NP: First of all, it is cost effective to prevent. One of the safest, cheapest ways of saving cardiovascular lives is to lower blood pressure or lipids effectively, almost irrespective of what drugs you use. We know that within a couple of years in both strokes and heart attacks you see the benefits of blood pressure and lipid lowering. In primary prevention, we are only treating about half of the patients, maybe two thirds of those that should be treated, so there is huge potential there for improving blood pressure control. With greater drug use, within a couple of years you would see an improvement in morbidity and mortality rates around those risk factors. The main tools that we know save cardiovascular events are going to be generic by next year so we should be using them much more, there will be savings because of the cardiovascular events. Strokes and heart attacks are very expensive things.

PT: How do we get the government and industry to invest more in cardiovascular disease prevention?

NP: One of the striking things about the cuts that have just been announced is that the government has protected the National Institute for Health Research and MRC funding, so the research side of things has been protected and that’s a long sighted and brave view. As I said, it’s in industry’s interests to support screening, even if only for commercial reasons.

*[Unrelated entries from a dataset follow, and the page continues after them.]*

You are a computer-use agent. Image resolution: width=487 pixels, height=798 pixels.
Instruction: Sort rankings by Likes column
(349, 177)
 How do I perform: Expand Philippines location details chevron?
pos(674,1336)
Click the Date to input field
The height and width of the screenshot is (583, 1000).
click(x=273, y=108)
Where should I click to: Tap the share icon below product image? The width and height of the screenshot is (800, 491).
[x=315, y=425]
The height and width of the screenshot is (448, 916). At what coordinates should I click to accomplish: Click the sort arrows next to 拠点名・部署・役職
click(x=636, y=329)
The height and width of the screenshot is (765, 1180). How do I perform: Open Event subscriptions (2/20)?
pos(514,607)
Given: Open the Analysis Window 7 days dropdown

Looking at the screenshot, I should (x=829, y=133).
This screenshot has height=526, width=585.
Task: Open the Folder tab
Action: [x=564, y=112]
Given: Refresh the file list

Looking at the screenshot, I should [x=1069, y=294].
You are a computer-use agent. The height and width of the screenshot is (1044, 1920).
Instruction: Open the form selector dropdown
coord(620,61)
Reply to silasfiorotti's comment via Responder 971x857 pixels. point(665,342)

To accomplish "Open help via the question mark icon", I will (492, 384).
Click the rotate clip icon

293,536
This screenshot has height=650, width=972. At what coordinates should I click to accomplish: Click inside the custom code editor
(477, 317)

PT: Finally, if there were two or three key fundamentals for people to observe in order to help prevent the onset of heart disease, what would you say those are?

NP: Increased intake of fresh fruit and vegetables, cut down salt, cut down saturated fats, take more exercise (and with it lose calories) and stop smoking.

About the interviewee:

Professor Neil Poulter is Chair of Preventive Cardiovascular Medicine at Imperial College London, where he is also co-Director of the International Centre for Circulatory Health. He was President of the British Hypertension Society from 2003-2005 and was elected as a Fellow of the Academy of Medical Sciences in 2009.

Prior to his current position, Professor Poulter worked in a number of positions focussed on cardiovascular disease, including acting as Co-Principal Investigator and Study Co-ordinator of the WHO international collaborative case control study of cardiovascular disease and steroid hormone contraception. He has achieved an MSc in Epidemiology with distinction and is accredited as a general physician by the Royal College of Physicians.

Professor Poulter has contributed chapters to several major textbooks and published over 300 papers in medical journals, including co-authoring the 1998 and 2005 Joint British Recommendations on Prevention of CHD, the 2003 World Health Organisation/International Society of Hypertension Statement on Management of Hypertension, the 2003 European Society of Hypertension-European Society of Cardiology guidelines for the management of arterial hypertension, and the 2004 British Hypertension Society guidelines for management of hypertension. He has also played a senior role in the design management and conduct of several major trials including ASCOT and ADVANCE.